#### Task 1
Answer these from the database guide, one line each:
(a) What kind of data is the internal PostgreSQL service designed to store?
(b) What may users have to do after data loss?
(c) Which application serves as the model for the rest of the document?
#### Task 2
Please list every piece of information that the database guide says the service requires.

#### Excerpt to read
------------------------

Adding a new database

From time to time, you may need to add a new database to the internal PostgreSQL instance.

Before you do, ask yourself how valuable the data is. The internal PostgreSQL service is not intended to be highly available or extremely reliable. It’s designed for persistent storage for low-value data such as the JupyterHub session database, where the worst thing that happens after data loss is that users lose running sessions and may have to reauthenticate.

Assuming that the internal PostgreSQL is indeed the right choice for your needs, there are several steps.

Decide on a database name

The service requires a database name, a username, and a password. Usually the database name and user should be identical and should match the application that will consume the database (for example, gafaelfawr or exposurelog). We will use exposurelog as the model for the remainder of this document.

------------------------

#### Information provided

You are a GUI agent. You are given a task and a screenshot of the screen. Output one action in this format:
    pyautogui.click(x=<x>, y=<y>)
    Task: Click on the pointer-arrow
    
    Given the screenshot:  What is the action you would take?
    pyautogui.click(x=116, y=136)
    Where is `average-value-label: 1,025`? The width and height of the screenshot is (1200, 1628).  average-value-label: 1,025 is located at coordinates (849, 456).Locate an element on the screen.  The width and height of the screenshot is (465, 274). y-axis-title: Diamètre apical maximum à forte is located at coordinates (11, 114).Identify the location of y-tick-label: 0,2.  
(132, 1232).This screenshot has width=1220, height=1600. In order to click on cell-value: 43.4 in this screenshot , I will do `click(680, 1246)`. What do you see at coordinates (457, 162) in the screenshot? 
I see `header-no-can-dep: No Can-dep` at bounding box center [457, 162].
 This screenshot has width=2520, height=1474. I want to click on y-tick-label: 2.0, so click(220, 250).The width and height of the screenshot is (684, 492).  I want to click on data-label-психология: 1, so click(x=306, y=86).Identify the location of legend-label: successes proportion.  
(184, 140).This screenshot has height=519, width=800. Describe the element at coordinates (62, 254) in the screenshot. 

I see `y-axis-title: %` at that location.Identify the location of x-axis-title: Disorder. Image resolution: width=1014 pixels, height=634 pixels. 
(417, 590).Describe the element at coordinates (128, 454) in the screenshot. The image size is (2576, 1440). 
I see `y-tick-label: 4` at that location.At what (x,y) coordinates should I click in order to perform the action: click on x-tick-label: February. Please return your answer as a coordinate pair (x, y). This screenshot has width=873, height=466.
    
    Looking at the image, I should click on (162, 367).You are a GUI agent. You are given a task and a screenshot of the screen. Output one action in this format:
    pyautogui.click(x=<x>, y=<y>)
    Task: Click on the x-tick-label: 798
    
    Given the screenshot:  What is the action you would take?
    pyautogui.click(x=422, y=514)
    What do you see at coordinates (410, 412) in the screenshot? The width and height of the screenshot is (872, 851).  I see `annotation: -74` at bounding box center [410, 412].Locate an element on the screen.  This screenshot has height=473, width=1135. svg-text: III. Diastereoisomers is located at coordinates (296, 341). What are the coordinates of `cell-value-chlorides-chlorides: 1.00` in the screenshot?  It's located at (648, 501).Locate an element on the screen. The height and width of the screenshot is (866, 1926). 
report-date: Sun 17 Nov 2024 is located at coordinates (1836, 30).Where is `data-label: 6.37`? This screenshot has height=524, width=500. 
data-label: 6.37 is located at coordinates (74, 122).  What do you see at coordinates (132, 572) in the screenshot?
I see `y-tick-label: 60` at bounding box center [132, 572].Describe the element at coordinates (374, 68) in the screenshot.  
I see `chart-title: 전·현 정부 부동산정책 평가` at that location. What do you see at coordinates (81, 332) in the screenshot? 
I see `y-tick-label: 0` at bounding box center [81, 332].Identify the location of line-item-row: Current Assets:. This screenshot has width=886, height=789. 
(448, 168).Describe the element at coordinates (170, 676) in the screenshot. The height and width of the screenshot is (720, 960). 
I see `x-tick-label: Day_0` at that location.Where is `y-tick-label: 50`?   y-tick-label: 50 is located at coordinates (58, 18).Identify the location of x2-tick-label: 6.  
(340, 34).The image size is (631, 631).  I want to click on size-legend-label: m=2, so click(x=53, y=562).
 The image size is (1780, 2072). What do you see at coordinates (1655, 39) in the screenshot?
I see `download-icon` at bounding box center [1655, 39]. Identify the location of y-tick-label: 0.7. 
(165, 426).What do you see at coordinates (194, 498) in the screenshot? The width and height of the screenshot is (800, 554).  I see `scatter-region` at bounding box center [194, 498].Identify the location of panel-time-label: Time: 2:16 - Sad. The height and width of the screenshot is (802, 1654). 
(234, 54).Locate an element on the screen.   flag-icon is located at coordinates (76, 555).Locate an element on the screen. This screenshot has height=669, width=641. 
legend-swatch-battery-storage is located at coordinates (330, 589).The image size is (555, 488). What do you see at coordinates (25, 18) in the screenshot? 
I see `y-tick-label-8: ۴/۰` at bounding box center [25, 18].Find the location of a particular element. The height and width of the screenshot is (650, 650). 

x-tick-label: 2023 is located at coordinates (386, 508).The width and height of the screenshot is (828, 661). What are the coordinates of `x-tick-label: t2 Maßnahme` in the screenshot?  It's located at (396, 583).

------------------------

#### Answer 1
(a) Persistent storage for low-value data, such as the JupyterHub session database.
(b) They may have to reauthenticate.
(c) exposurelog.

#### Answer 2
A database name, a username, and a password.